The United States Department of Justice on Thursday announced a criminal charge against WikiLeaks co-founder Julian Assange, accusing him of conspiring to hack into a classified U.S. government computer.

“The charge relates to Assange’s alleged role in one of the largest compromises of classified information in the history of the United States,” the Justice Department said in a press release.

That alleged conspiracy involved Chelsea Manning, the former U.S Army intelligence analyst who was jailed last month for refusing to testify to a grand jury investigating Assange’s document-sharing organization.

The announcement followed an extradition request by the U.S. for Assange, 47, who on Thursday morning was arrested and removed from the Ecuadorian Embassy in London, where he has lived for nearly seven years.

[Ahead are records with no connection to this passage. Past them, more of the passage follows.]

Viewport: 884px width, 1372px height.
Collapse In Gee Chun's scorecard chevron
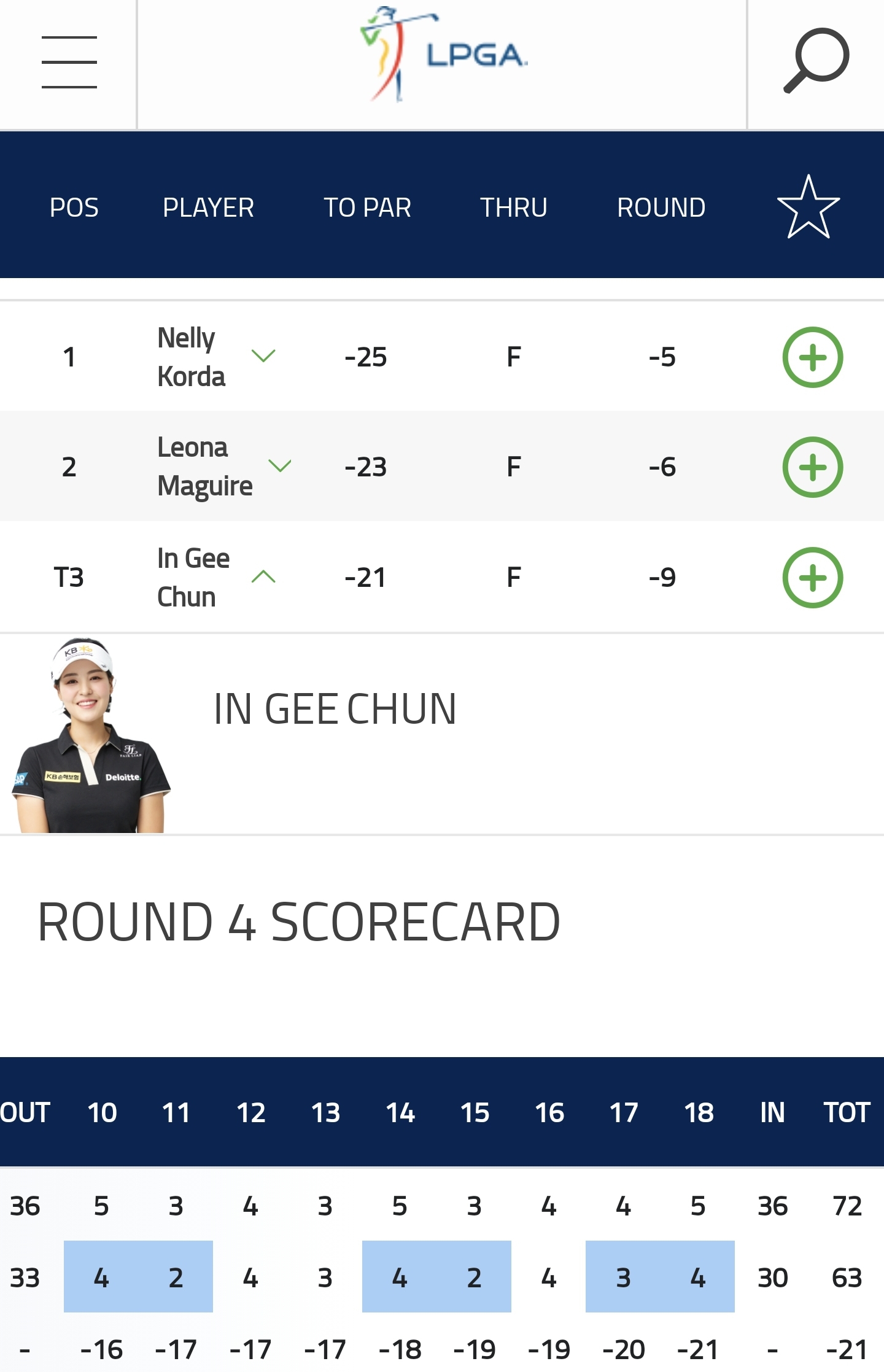click(x=263, y=576)
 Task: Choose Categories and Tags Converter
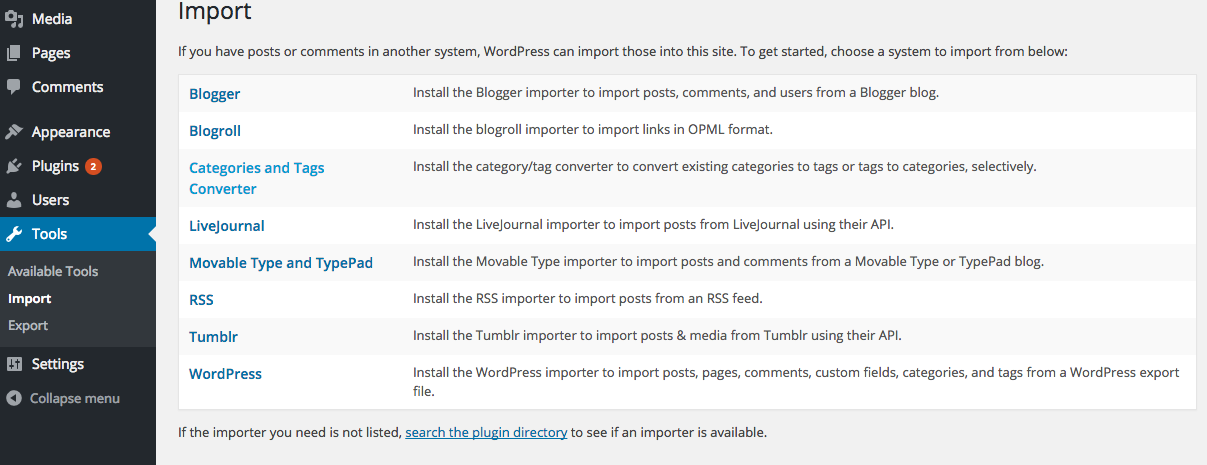coord(257,178)
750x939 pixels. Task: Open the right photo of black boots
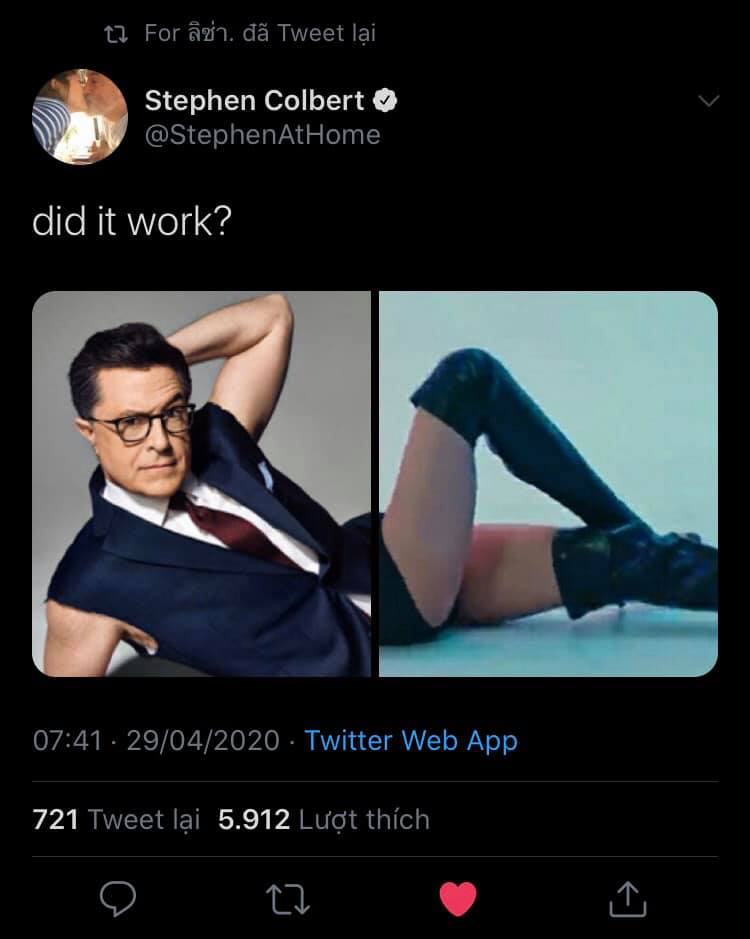point(548,484)
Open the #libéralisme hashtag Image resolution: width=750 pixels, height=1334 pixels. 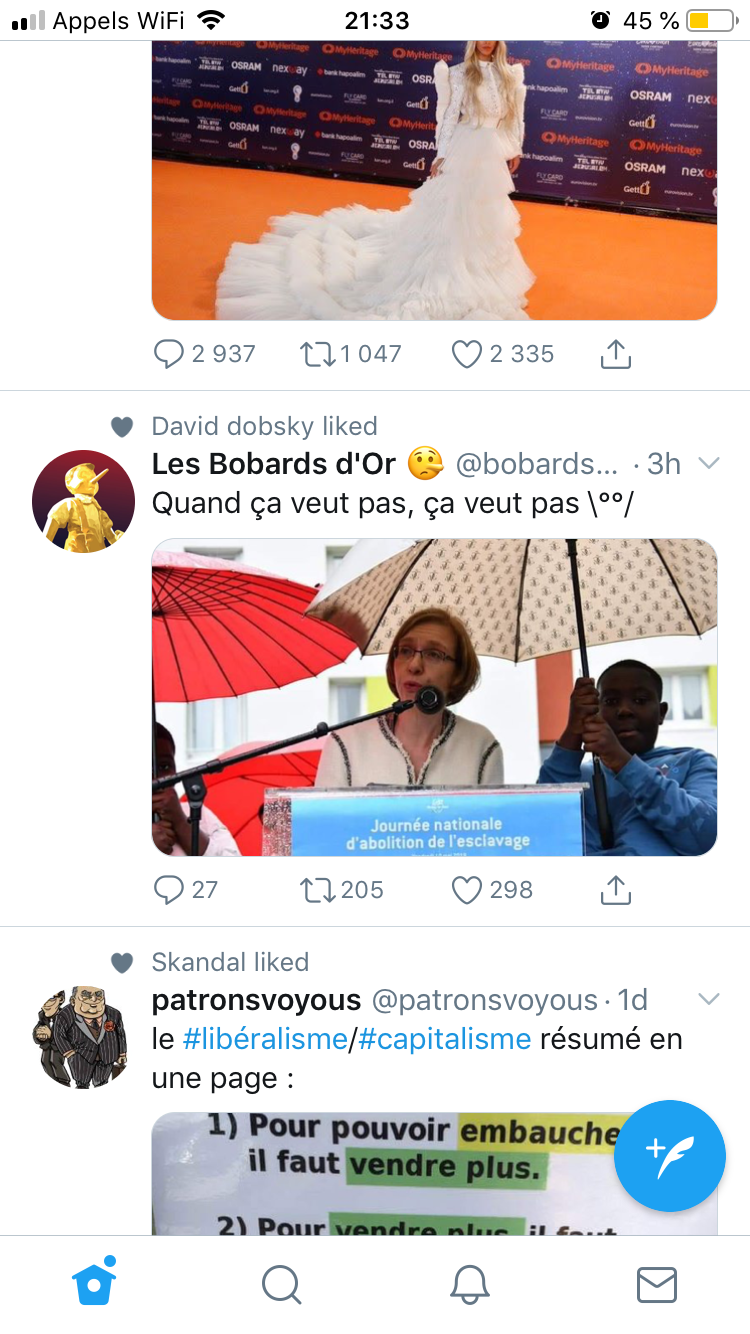[264, 1039]
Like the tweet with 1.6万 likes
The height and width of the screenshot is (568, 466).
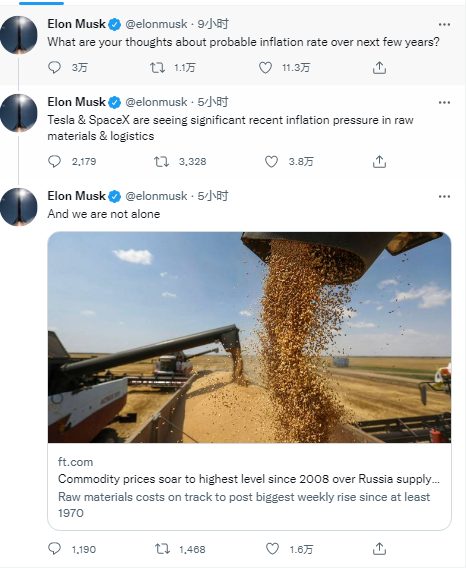pos(272,549)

Assange faces a maximum penalty of five years in prison if convicted, though his actual sentence would likely fall below the legal max.

The indictment, filed under seal in the Eastern District of Virginia in March 2018, states that he and Manning worked together in 2010 to crack passwords on government computers and download reams of information with the intent of publishing them on WikiLeaks.

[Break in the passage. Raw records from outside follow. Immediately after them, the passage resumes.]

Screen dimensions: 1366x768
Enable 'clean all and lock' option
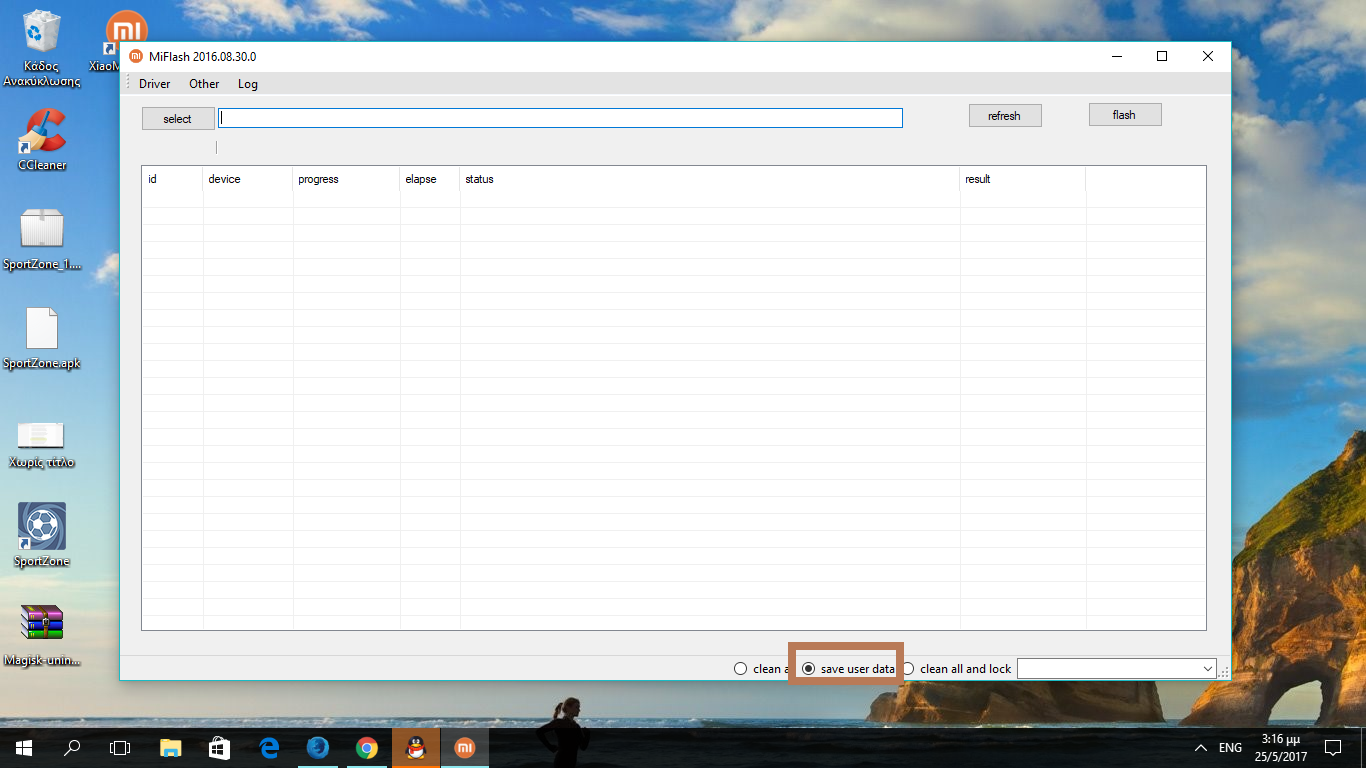click(908, 669)
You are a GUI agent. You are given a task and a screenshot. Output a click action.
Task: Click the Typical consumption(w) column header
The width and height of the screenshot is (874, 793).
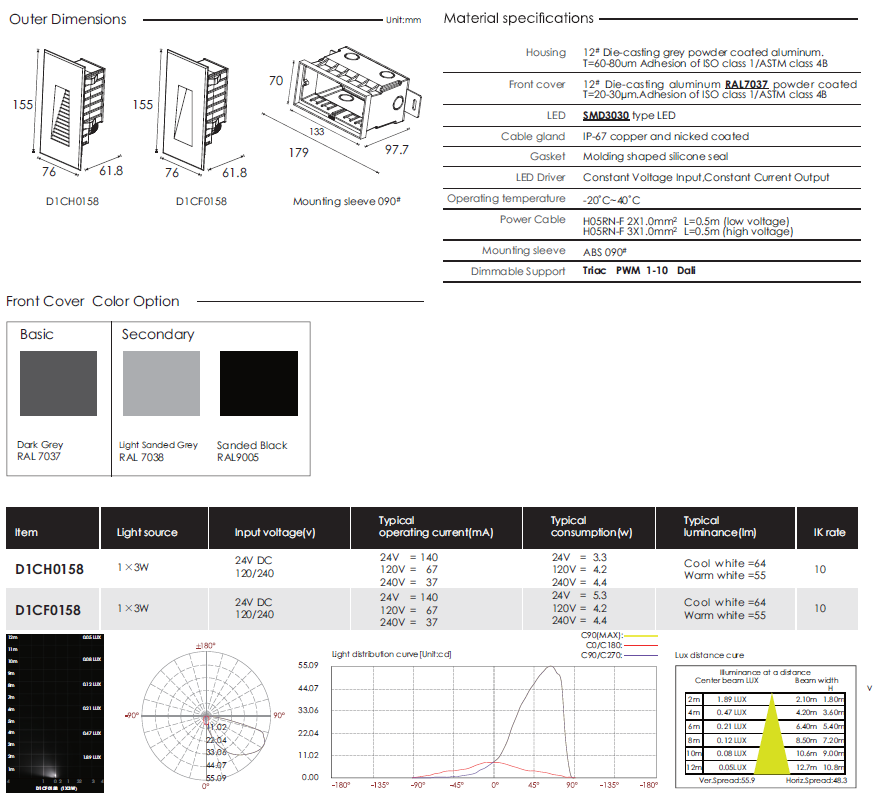click(x=592, y=526)
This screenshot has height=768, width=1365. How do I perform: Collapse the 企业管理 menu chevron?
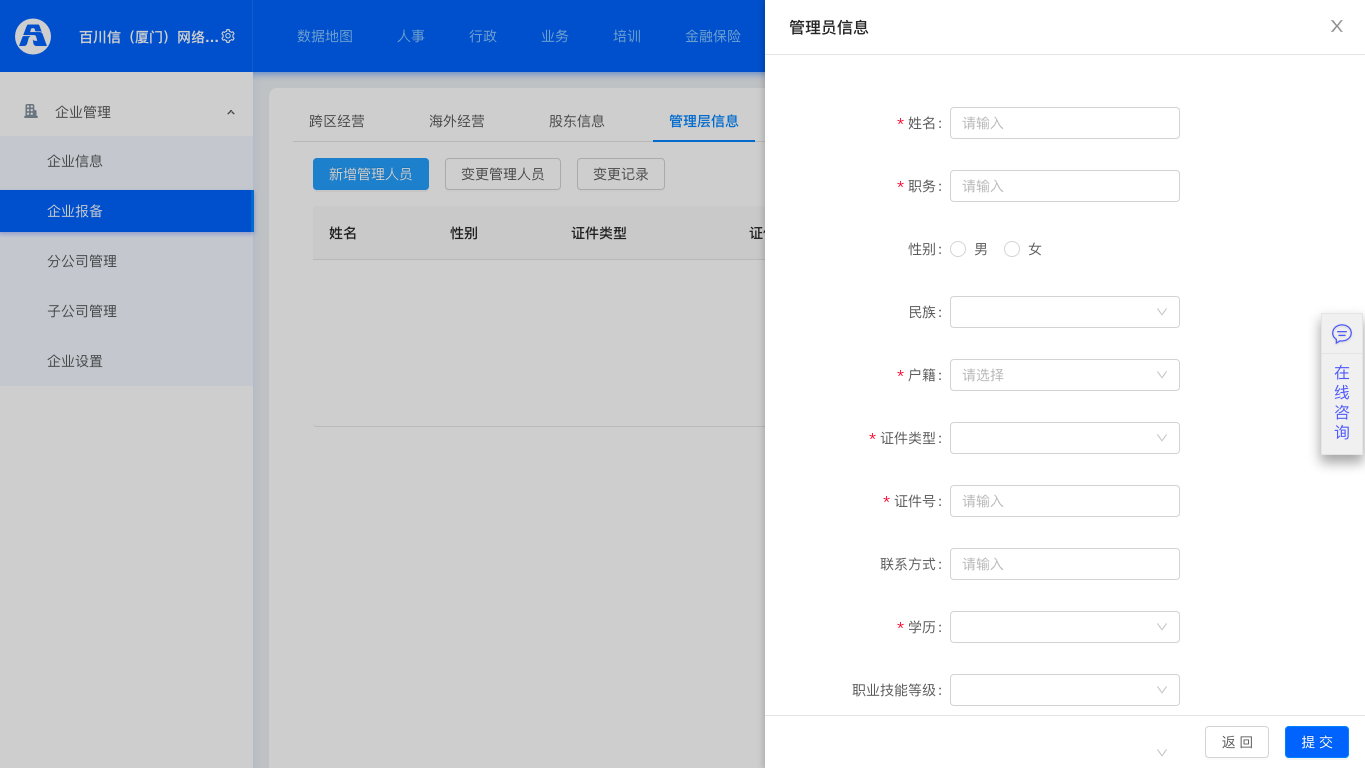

The alleged conspiracy has no direct connection to the 2016 presidential election, where Assange’s whistleblowing organization became a main engine of controversy by publishing troves of Democratic National Committee officials’ internal emails. U.S. intelligence officials alleged in a January 2017 assessment of Russia’s election meddling that Kremlin military intelligence gained access to DNC networks and fed the hacked information to WikiLeaks.

Trump had praised WikiLeaks repeatedly in the late stages of the election, in which he ultimately defeated Democratic nominee Hillary Clinton.

Manning, who held a top-secret security clearance, sent hundreds of thousands of U.S. military documents to WikiLeaks agents so that they could be publicly disclosed — and the website did publish the “vast majority” of those classified records between 2010 and 2011, the indictment alleges.

Those documents allegedly included approximately 800 Guantanamo Bay detainee assessment briefs, a quarter-million State Department cables and 400,000 Iraq War-related reports.

In March 2010, Assange allegedly “agreed to assist Manning in cracking a password stored on United States Department of Defense computers connected to the Secret Internet Protocol Network, a United States government network used for classified documents and communications.”

Manning used a Linux operating system to access the password, which would help disguise her activities but was stored on a computer she did not have specific privileges to access, according to the court filing.

Assange was allegedly aware that Manning was providing him information in violation of Army regulations.

On March 8, 2010, before forging the agreement to crack the government password, Manning allegedly told Assange that “after this upload, that’s all I really have got left.”

The indictment says Assange replied: “Curious eyes never run dry in my experience.”

Assange had been holed up in the London-based embassy since 2012 in order to avoid an extradition to Sweden related to a sexual assault case. Two years earlier, Sweden had issued a warrant for Assange related to allegations of sexual assault and rape from two women. Those charges were dropped in 2017.

But Assange had refused to leave the embassy for fear of being extradited to the U.S. — a situation that reportedly wore thin for Ecuadorian officials.

Ecuadorian President Lenin Moreno tweeted Thursday that his country had withdrawn Assange’s asylum status “after his repeated violations to international conventions and daily-life protocols.”